[Seçilmiş bölüm]
Kılıçdaroğlu gelip geçici bir rüzgâr mı?

GEÇEN hafta “yıldızın parladığı dört buluşma anına” dikkat çekmiştim.

Madem dördüncü buluşma gerçekleşti ve Kemal Kılıçdaroğlu CHP Genel Başkanı seçildi gelin bugün Kılıçdaroğlu’nun estirdiği rüzgâra daha yakından bakalım...
Ne diyordu usta biyografi yazarı Stefan Zweig...
“Çağları aşan bir kararın bir tek takvime, bir tek saate, çoğu kez de yalnızca bir tek dakikaya sıkıştırıldığı anlara tarihin akışı içinde ender rastlanır. Ben böyle anlara insanlık tarihinde Yıldızın Parladığı Anlar diyorum. Çünkü onlar, tıpkı yıldızlar gibi, hiç değişmeden geçmişin karanlığına ışık tutarlar.”
¡ ¡ ¡
Kılıçdaroğlu’nun önce partisi CHP’de sonra da Türk siyasetinde estirdiği rüzgârı anlayamayanlar bunun medya tarafından estirilen ‘gelip geçici’ bir rüzgâr olduğunu iddia ediyorlar.
Oysa karşı karşıya olduğumuz siyasi tarihin akışında ender rastlanır bir an...
Aslında bir benzeri 2000’li yılların başında yaşandı...
Tayyip Erdoğan’ın öncülüğünde AK Parti, kurulduktan bir yıl sonra nasıl tek başına ‘muhafazakâr sağın’ iktidar alternatifi ve değişimin adresi olduysa, Kılıçdaroğlu’nun genel başkanlığında CHP de, ‘Kemalist solun’ yıllardır ertelenmiş değişim talebine karşılık geliyor...

[Alıştırma] Kılıçdaroğlu'nun CHP'de ve Türk siyasetinde estirdiği rüzgârı ele alan yukarıdaki yazıyı baştan sona, hiçbir değişiklik yapmadan harfi harfine tekrarlayın. Veriler farklı bir kaynaktan alınmıştır.

[Sağlanan bilgiler]
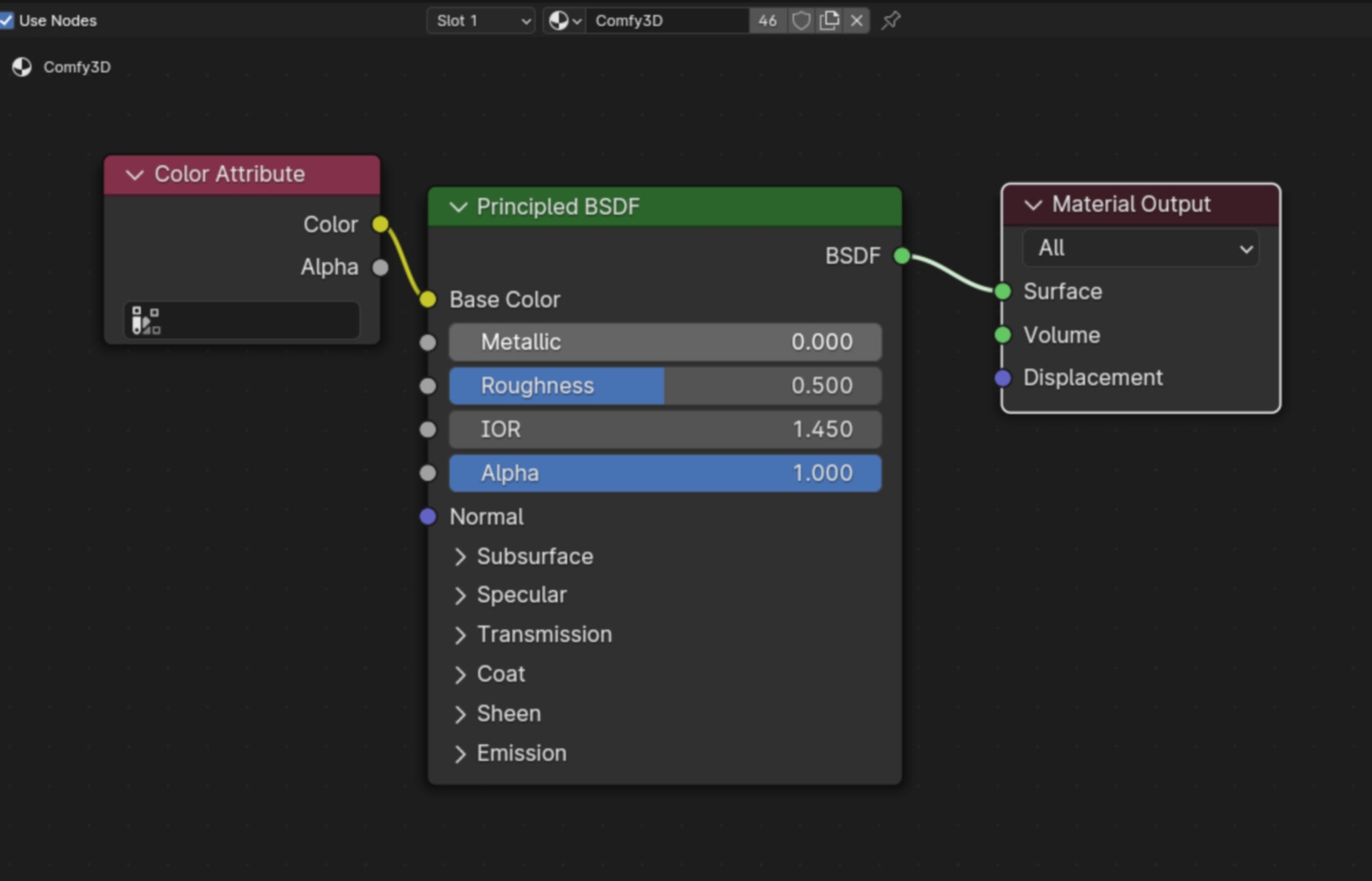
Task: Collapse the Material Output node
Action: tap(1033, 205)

[Alıştırmanın yanıtı]
Kılıçdaroğlu gelip geçici bir rüzgâr mı?

GEÇEN hafta “yıldızın parladığı dört buluşma anına” dikkat çekmiştim.

Madem dördüncü buluşma gerçekleşti ve Kemal Kılıçdaroğlu CHP Genel Başkanı seçildi gelin bugün Kılıçdaroğlu’nun estirdiği rüzgâra daha yakından bakalım...
Ne diyordu usta biyografi yazarı Stefan Zweig...
“Çağları aşan bir kararın bir tek takvime, bir tek saate, çoğu kez de yalnızca bir tek dakikaya sıkıştırıldığı anlara tarihin akışı içinde ender rastlanır. Ben böyle anlara insanlık tarihinde Yıldızın Parladığı Anlar diyorum. Çünkü onlar, tıpkı yıldızlar gibi, hiç değişmeden geçmişin karanlığına ışık tutarlar.”
¡ ¡ ¡
Kılıçdaroğlu’nun önce partisi CHP’de sonra da Türk siyasetinde estirdiği rüzgârı anlayamayanlar bunun medya tarafından estirilen ‘gelip geçici’ bir rüzgâr olduğunu iddia ediyorlar.
Oysa karşı karşıya olduğumuz siyasi tarihin akışında ender rastlanır bir an...
Aslında bir benzeri 2000’li yılların başında yaşandı...
Tayyip Erdoğan’ın öncülüğünde AK Parti, kurulduktan bir yıl sonra nasıl tek başına ‘muhafazakâr sağın’ iktidar alternatifi ve değişimin adresi olduysa, Kılıçdaroğlu’nun genel başkanlığında CHP de, ‘Kemalist solun’ yıllardır ertelenmiş değişim talebine karşılık geliyor...